Солнце медленно западало, утягиваясь за окоем, небеса сливались с землею, наливаясь чернотой ночи.
Ближайшее село Радж объехал, хотя можно было заночевать у гостеприимной и красивой хозяйки-вдовы. «Ну их, эти соблазны!» Проведя ночь на берегу, под свист токующих куликов и привычный ор лягушек, поутру неспешно тронулись в путь, чтобы не пылить по подсохшей дороге.
Из недалекого леса неожиданно близко раздалось булькающее рычание, жеребцы испуганно вздрогнули, ускоряя бег, Суслик навострил уши и беспокойно заерзал в повозке, высовывая за борта любопытную морду. Радж сохранял спокойствие, это подала голос чем то недовольная рысь.
Сытые кони быстро влекли повозку, чуя радостное нетерпение седока, а тот вдруг громко запел любовный гимн, гепард удивленно уставился на человека — поющего хозяина он ещё не видел.
Когда уж недолго оставалось до полдня, показались контуры крепостцы; подъезжая к первой ограде, разглядел на второй стене неподалеку от стража тоненький силуэт с развевающими черными волосами. Сердце бешено забилось.
Почувствовав смятение хозяина, Суслик обернулся и вопросительно пискнул, потом что-то быстро прострекотал. Радж тряхнул поводьями, добавив хода, «Оку (Быстрее)» скомандовав жеребцам.
Когда вновь поднял взгляд к стенам, девушки на них уже не было.
Увидел бегущую на встречу любимую у раскрытых ворот, притормозив жеребцов, соскочил с повозки, бросив поводья.

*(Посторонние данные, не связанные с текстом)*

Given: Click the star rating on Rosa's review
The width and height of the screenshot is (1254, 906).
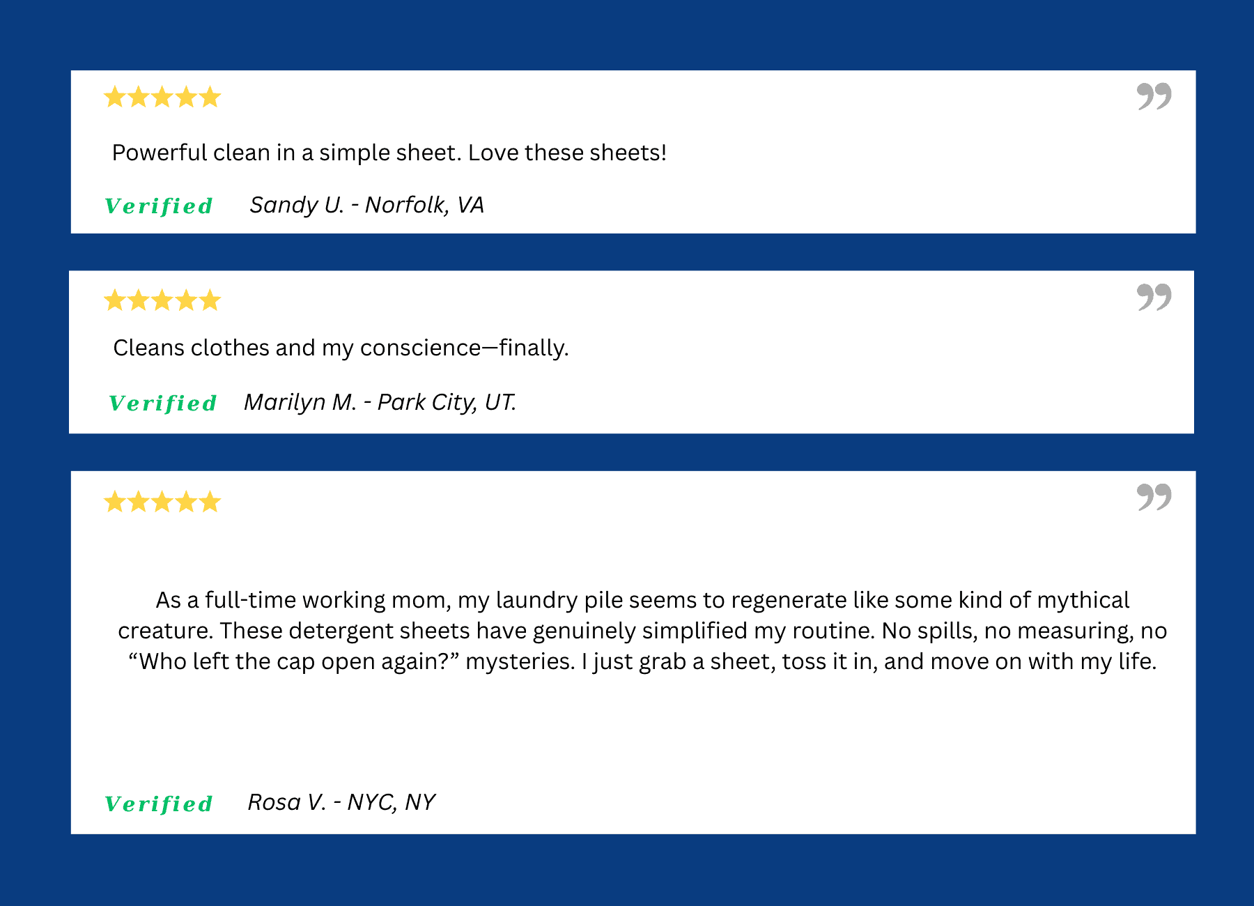Looking at the screenshot, I should [x=162, y=502].
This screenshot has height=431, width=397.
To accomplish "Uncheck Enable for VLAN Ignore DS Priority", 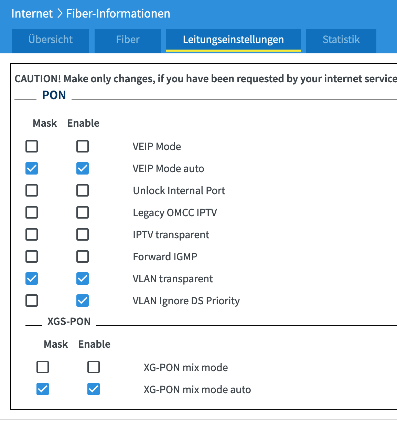I will point(83,301).
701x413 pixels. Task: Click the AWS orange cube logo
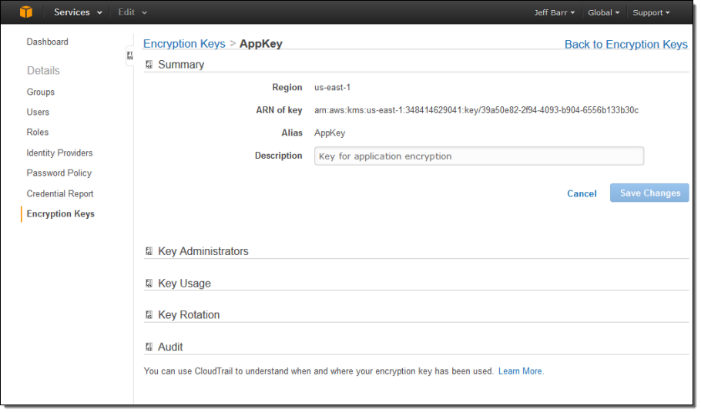pyautogui.click(x=26, y=12)
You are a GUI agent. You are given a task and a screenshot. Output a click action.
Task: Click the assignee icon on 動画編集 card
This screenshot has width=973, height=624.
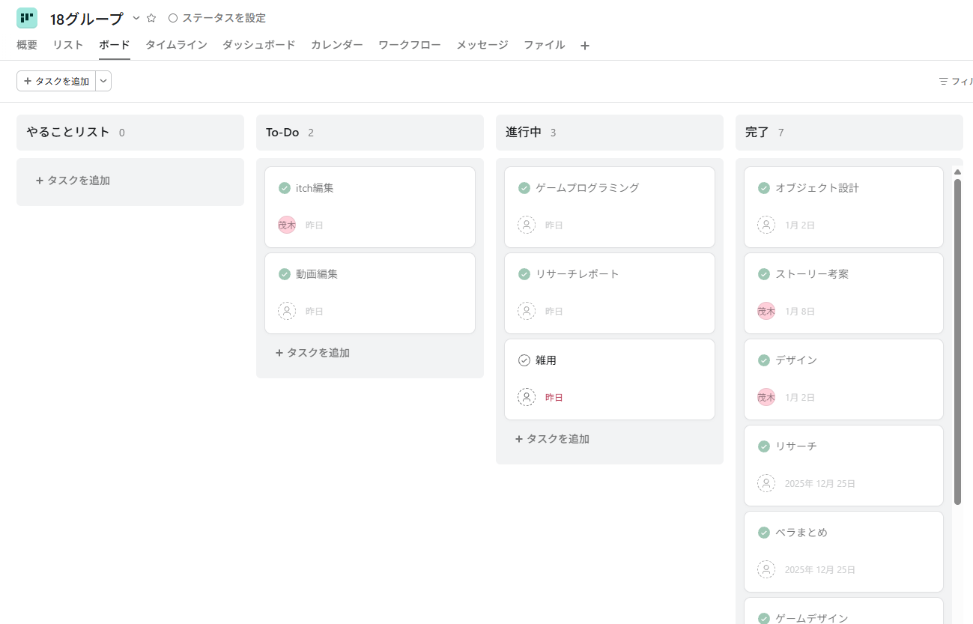pyautogui.click(x=287, y=311)
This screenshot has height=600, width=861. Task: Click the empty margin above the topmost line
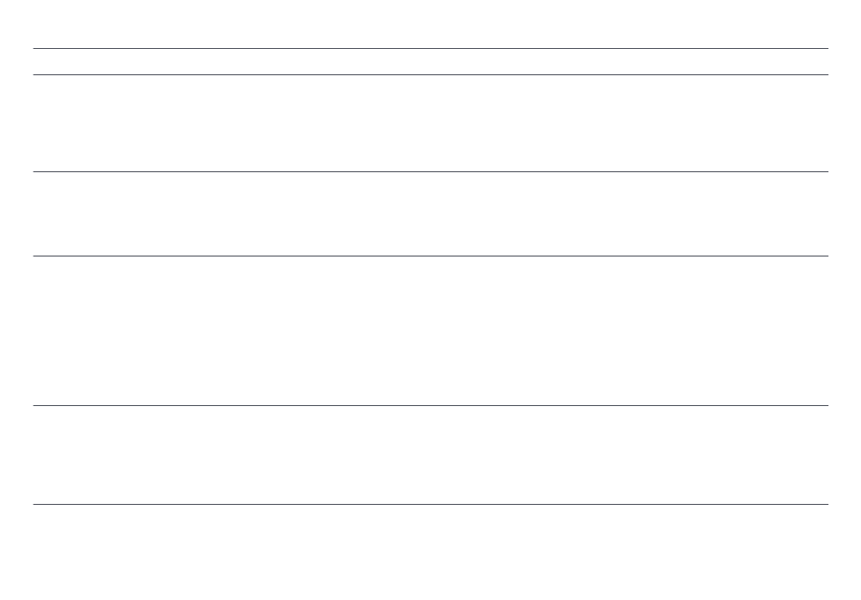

Прижал исхудавшее тело своей девочки, ощущая щемящую нежность, покрыл поцелуями плачущее лицо, чуя солоноватость губ и щек, склонив голову, уткнулся носом в пахнувшие луговыми травами пушистые волосы. Рядом запрыгал Суслик, Карви теснее прижалась к доспехам, испуганно глядя на хищника. Радж шепнул в ушко.
— Не бойся, родная, он хороший.
Придя в себя, парень осмотрелся по сторонам, кругом кучковался жадный до зрелищ праздный люд. Навстречу шагал, недовольно сопя, Малла, из-за его широкой спины бросала тревожные взгляды озабоченная Майя.
Посмотрев на поправлявшую сбившуюся шапочку смущенную Карви, архонт бессильно опустил руки, сдержав рвавшиеся попреки. Всю долгую зиму он с болью наблюдал, как угасала, словно огонек лучины его дочь, лишь весна вернула надежду.
Сзади раздалось ржание, обернувшись, Радж увидел, что его коней пытается распрячь запыхавшийся, взопревший Вяхирь — новики только окончили занятия. Но не тут то было, жеребцы кроме Раджа никого к себе не подпускали; дернулась колесница, предупреждающе клацнули желтые оскаленные зубы. Юноша учтиво поклонился архонту, прижав руку к сердцу; проводил глазами невесту, которую уводила Майя. Призвав гепарда, направился к повозке, поздоровавшись с радостно улыбающимся Вяхирем, принялся распрягать коней.
Стражник отгонял сторожевых псов облаивавших Суслика.
Обнялся с подошедшим Тором, помахал рукой парням, которых погнали обедать в гридницу.
Прибежала с другими детьми подросшая за год Малика, сразу же изумленно уставившись на гепарда. Радж не успел испугаться, как она, восторженно лыбясь, подошла и погладила сидящего Суслика по голове, тот дружелюбно оскалился желтоватыми клыками, высунув розовый язык.